We now consider a second model of parallel computation based on synchronous parallel random access machines.
We can think of this as a model for running parallel machine code.
A parallel processor will consist of p processors, each of which can be a viewed as supporting the RAM model of computation:
- Each processor has a finite instruction set supporting direct and indirect addressing, simple branching, and arithmetic instructions.
- These instructions are used to manipulate a set of registers each of which can hold one integer.
- In the PRAM setting unlike the usual RAM setting, each processor only has finitely many registers reserved to itself.
The `p`-processors share a global memory consisting of `M` locations, that each processor may read from and write to.

More on the PRAM Model

A computation in the PRAM model proceeds as a series of parallel steps:

In each such step, each processor:
- Chooses a global memory location to read from
- Executes an instruction on the operand fetched together with any of the operands in local registers. This might modify the local registers.
- Finally, it writes to a single location of its choice.
We insist on synchrony: that is, each processor finishes the parallel step i before the parallel step i+1 begins.
Conflict resolution can be handled in different ways: Exclusive Read/Exclusive Write (EREW), Concurrent Read/Exlusive Write(CREW), and Concurrent Read/Concurrent Write (CRCW).
Exclusive means only one processor can do that action on a given memory location at a given time. Concurrent is the opposite of this.
We will mainly be interested in EREW and CREW PRAMs.

Complexity Classes

We want to define complexity classes which characterize those problems which can be executed more efficiently if we have more processors.

Recall an alphabet, `Sigma`, is any fixed finite set. Let `Sigma^star` denote the set of strings over the alphabet `Sigma`. We define a language, `L`, over `Sigma` to be any `L subseteq Sigma^star`. The complement of a language `L`, `bar L` consists of those string `w` in `Sigma^star` but not in `L`.

Definition:

The class (uniform) NC consists of languages `L` that have a PRAM algorithm `A` such that for any `x in Sigma^star`,

`x in L => A(x)` accepts,
`x !in L => A(x)` rejects,
The number of processors used by `A` on `x` is polynomial in `|x|`, where `|x|` denotes the length of the string `x`.
The number of steps used by `A` on `x` is polylogarithmic in `|x|`

The class RNC (where processors are allowed to use random coins) is defined the same way except we modify the first two conditions to:

`x in L => Pr{A(x) mbox( accepts)} >= 1/2`,
`x !in L => Pr{A(x) mbox( accepts)} = 0` rejects,

The class ZNC is RNC`cap`co-RNC where co-RNC consists of those languages whose complement is in RNC.
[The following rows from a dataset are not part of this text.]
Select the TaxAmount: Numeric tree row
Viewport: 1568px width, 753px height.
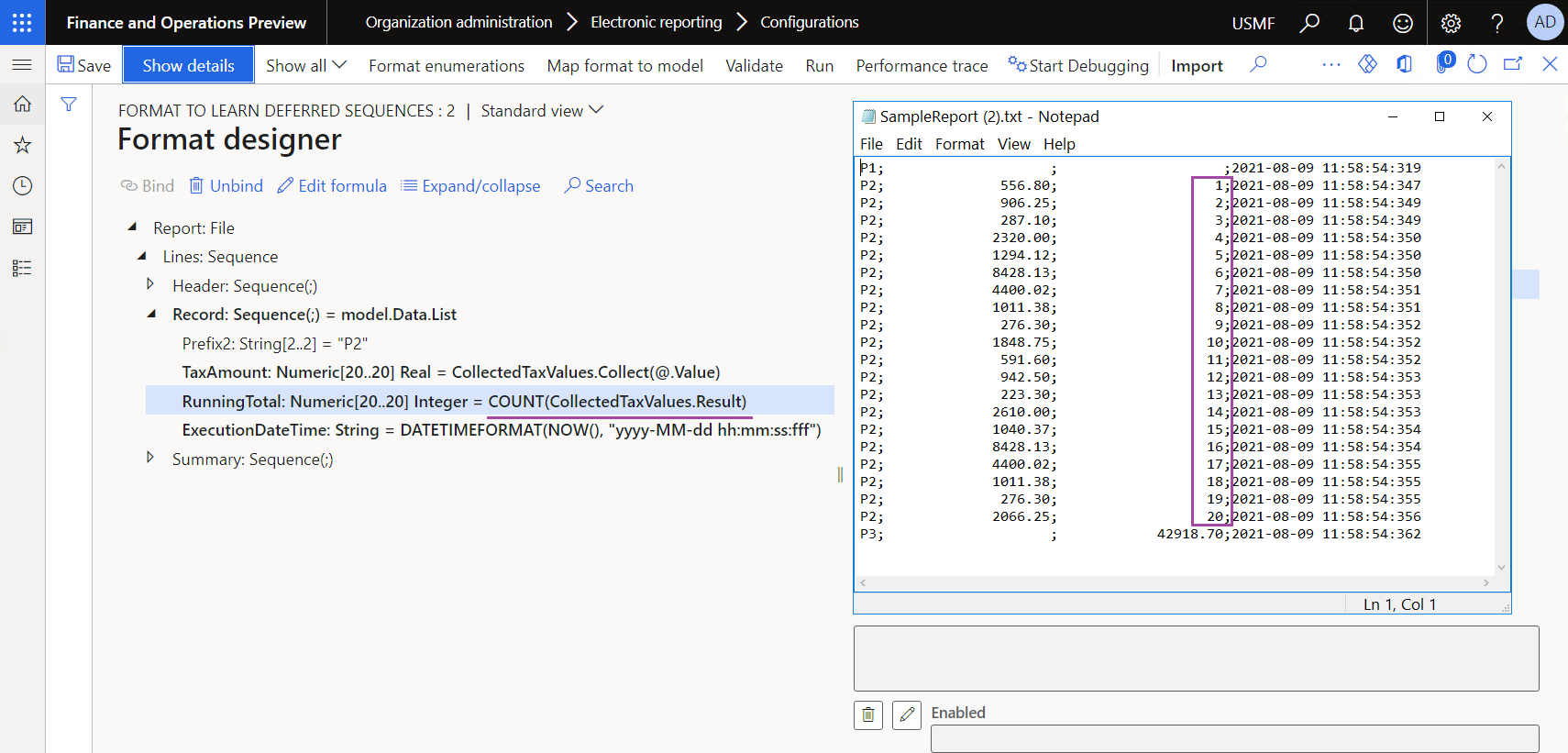click(450, 372)
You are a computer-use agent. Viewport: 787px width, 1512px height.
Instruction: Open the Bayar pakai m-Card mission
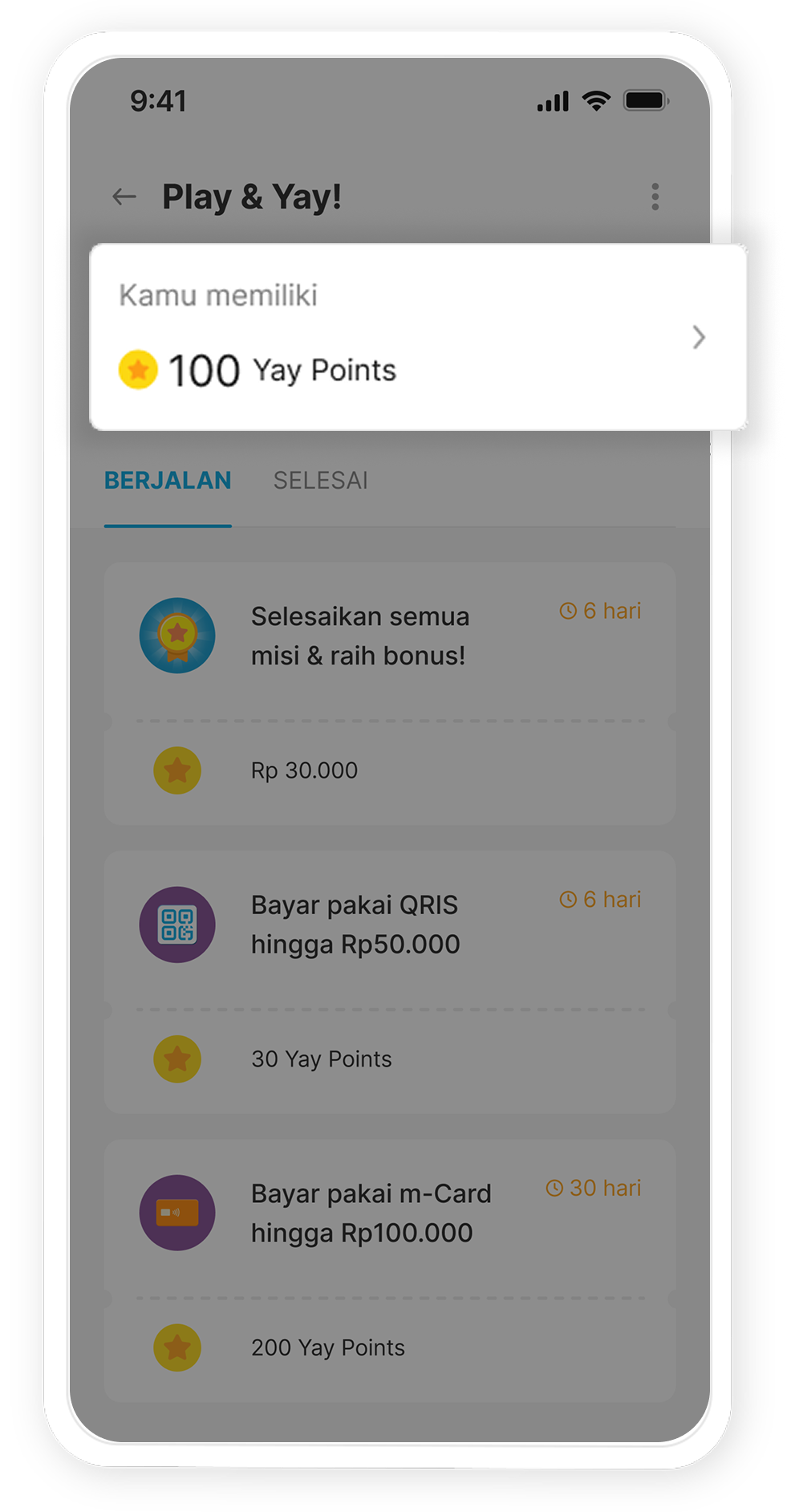[371, 1213]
For each of these classes we can define an analogous function/algorithm class. I.e., `FNC` is the class of functions `f: NN -> NN` which on inputs of length `n` produces an output of length bounded by `p(n)` where `p` is a polynomial, such that the `i`th bit of the output of `f` is language in `NC`. We sometimes abuse notation and write NC (resp. RNC, ZNC) for both NC and FNC (resp. RNC and FRNC, ZNC and FZNC).